Why do I need the [Flags] Attribute?

August 19, 2011

As a developer you often take things for granted because they are “accepted best practices” until somebody asks about the most basic and simplest things, “why do I need [X]”, and you think, well that’s obvious, until you realize the (correct) answer was not so obvious at all, especially if the documentation is not accurate.

It happened to me when I came across the SO question, “What does the [Flags] Attribute Really do?

Time to investigate.

[Flags] can be attributes to Enums, and Enums are type-safe int’s (basically).

In C#, you can apply bitwise operators such as | and & (or, and), etc., so the documentation of the FlagsAttribute class

Indicates that an enumeration can be treated as a bit field; that is, a set of flags.

raises some questions: “can be?”, “as opposed to what?”, “is it really necessary?”

First, the enum values have to be powers of 2 to make the Flags attribute behave as expected.

Let’s take colors as example: 3 different color enumerations (yes, we only have 1-bit color depth here 😉 )

enum ColorEnum
{
	None,
	Red,
	Green,
	Blue
}

enum SimpleColor
{
	Red = 1,
	Green = 2,
	Blue = 4
}

[Flags]
enum FlagsColor
{
	Red = 1,
	Green = 2,
	Blue = 4,
	White = 7
}

ColorEnum can only take a single color, SimpleColor (powers of 2) *could* take a combination of colors, but lacks the [Flags] attribute, and FlagsColor has [Flags] and defines White as combination of Red|Green|Blue.
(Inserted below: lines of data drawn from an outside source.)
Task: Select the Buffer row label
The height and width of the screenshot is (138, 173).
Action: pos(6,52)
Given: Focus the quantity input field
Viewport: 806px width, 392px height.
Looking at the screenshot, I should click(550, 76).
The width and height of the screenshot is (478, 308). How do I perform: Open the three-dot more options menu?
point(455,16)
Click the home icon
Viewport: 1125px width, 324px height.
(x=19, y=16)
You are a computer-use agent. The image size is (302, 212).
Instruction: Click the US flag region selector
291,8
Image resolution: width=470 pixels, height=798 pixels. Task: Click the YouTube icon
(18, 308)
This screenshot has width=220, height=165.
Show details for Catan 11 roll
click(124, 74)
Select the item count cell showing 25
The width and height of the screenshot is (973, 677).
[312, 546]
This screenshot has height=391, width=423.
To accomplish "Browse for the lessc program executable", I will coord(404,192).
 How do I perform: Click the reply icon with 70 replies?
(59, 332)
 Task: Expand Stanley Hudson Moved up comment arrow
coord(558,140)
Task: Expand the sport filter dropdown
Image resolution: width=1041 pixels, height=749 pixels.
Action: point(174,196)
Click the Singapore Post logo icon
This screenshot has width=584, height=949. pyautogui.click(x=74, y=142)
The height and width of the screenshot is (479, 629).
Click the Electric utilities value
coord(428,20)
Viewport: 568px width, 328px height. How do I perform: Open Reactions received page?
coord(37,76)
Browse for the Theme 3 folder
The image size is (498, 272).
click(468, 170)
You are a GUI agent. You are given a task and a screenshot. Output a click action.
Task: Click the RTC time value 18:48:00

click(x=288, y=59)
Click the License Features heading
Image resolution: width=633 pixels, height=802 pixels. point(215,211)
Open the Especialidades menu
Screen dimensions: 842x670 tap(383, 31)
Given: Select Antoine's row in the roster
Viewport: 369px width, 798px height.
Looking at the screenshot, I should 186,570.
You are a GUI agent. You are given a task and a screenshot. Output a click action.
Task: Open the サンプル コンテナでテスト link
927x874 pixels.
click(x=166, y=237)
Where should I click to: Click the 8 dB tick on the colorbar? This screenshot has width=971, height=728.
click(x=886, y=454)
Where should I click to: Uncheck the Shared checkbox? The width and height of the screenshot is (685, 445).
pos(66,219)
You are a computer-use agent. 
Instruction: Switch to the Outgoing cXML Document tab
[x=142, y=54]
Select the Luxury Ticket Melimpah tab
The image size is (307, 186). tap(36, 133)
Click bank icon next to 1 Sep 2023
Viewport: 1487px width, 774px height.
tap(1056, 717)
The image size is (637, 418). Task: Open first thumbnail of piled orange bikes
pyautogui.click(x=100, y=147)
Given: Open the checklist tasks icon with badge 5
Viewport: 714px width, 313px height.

To test the different enum definitions, we call the enum’s .ToString() method, cast the enum values to int, and Parse() the result of the ToString() (using C#4 in VS2010):

ColorEnum ce = ColorEnum.Red;
Console.WriteLine("ColorEnum Red: " + ce.ToString());
Console.WriteLine("ColorEnum Red: " + ((int)ce).ToString());
Console.WriteLine("  parse: " + 
    Enum.Parse(typeof(ColorEnum), ce.ToString(), true).ToString());

which has the unsurprising result:

ColorEnum Red: Red
ColorEnum Red: 1
  parse: Red

A bit unexpected, but you can use bitwise operators on enums without a [Flag] attribute

ce = ColorEnum.Red | ColorEnum.Green;
Console.WriteLine("ColorEnum Red | Green: " + ce.ToString());
Console.WriteLine("  parse: " + 
    Enum.Parse(typeof(ColorEnum), ce.ToString(), true).ToString());

Since Red==1, Green==2, and Blue==3, the result is

ColorEnum Red | Green: Blue
  parse: Blue

Let’s experiment with SimpleColor, enum holding values of power of 2, but without the [Flags] attribute:

SimpleColor sc = SimpleColor.Red;
Console.WriteLine("SimpleColor Red: " + sc.ToString());
Console.WriteLine("  parse: " + 
    Enum.Parse(typeof(SimpleColor), sc.ToString(), true).ToString());

sc = SimpleColor.Red | SimpleColor.Green;
Console.WriteLine("SimpleColor Red | Green: " + sc.ToString());
Console.WriteLine("  parse: " + 
    Enum.Parse(typeof(SimpleColor), sc.ToString(), true).ToString());

Note that Red|Green gives 3, and the enum does not define a symbol for value 3:

SimpleColor Red: Red
  parse: Red
SimpleColor Red | Green: 3
  parse: 3

Finally, the FlagsColor enum with [Flags] attribute:

FlagsColor fc = FlagsColor.Red;
Console.WriteLine("FlagsColor Red: " + fc.ToString());
Console.WriteLine("  parse: " + 
    Enum.Parse(typeof(FlagsColor), fc.ToString(), true).ToString());
fc = FlagsColor.Red | FlagsColor.Green;
Console.WriteLine("FlagsColor Red | Green: " + fc.ToString());
Console.WriteLine("  parse: " + 
    Enum.Parse(typeof(FlagsColor), fc.ToString(), true).ToString());

Console.WriteLine("  parse FlagsColor as SimpleColor: " + 
    Enum.Parse(typeof(SimpleColor), fc.ToString(), true).ToString());
Console.WriteLine("  parse FlagsColor as ColorEnum: " + 
    Enum.Parse(typeof(ColorEnum), fc.ToString(), true).ToString());

The first part produces what is expected:

FlagsColor Red: Red
  parse: Red
FlagsColor Red | Green: Red, Green
  parse: Red, Green

But what about the stringified bit combination “Red, Green” if it is parsed by the other enums?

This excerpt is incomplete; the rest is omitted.